INPUT RECORDS Start Marker
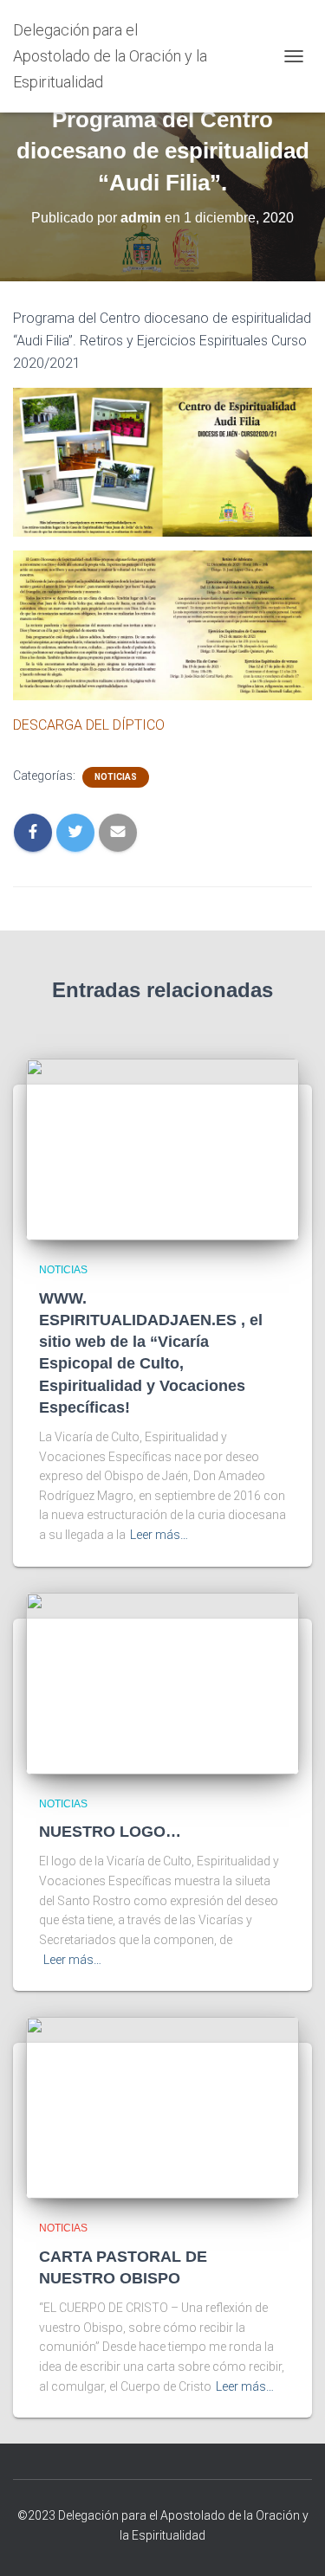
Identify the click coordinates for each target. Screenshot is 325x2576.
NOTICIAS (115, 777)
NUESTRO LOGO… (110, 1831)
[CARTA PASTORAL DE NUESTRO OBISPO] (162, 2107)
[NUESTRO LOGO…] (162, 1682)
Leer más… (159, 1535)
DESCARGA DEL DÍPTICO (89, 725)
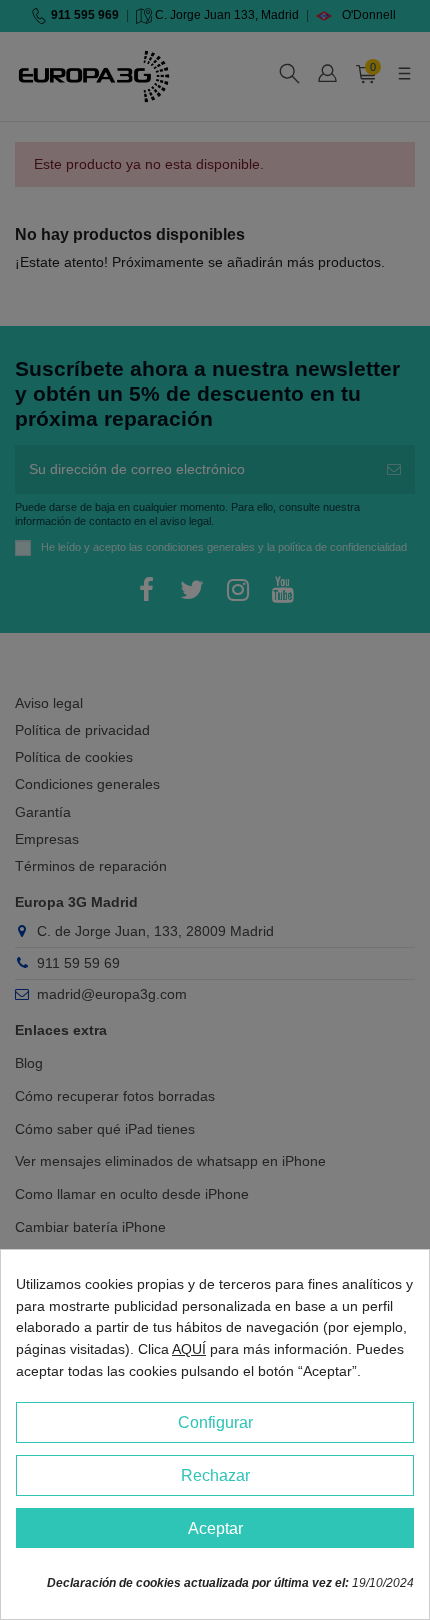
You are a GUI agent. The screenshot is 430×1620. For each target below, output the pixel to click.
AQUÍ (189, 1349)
INPUT RECORDS End Marker
From the first line of the listing above, repeat every line through the one holding "DESCARGA DEL DÍPTICO (89, 725)". Both ends count, and pictures stay out.

Identify the click coordinates for each target. Screenshot is 325x2576.
NOTICIAS (115, 777)
NUESTRO LOGO… (110, 1831)
[CARTA PASTORAL DE NUESTRO OBISPO] (162, 2107)
[NUESTRO LOGO…] (162, 1682)
Leer más… (159, 1535)
DESCARGA DEL DÍPTICO (89, 725)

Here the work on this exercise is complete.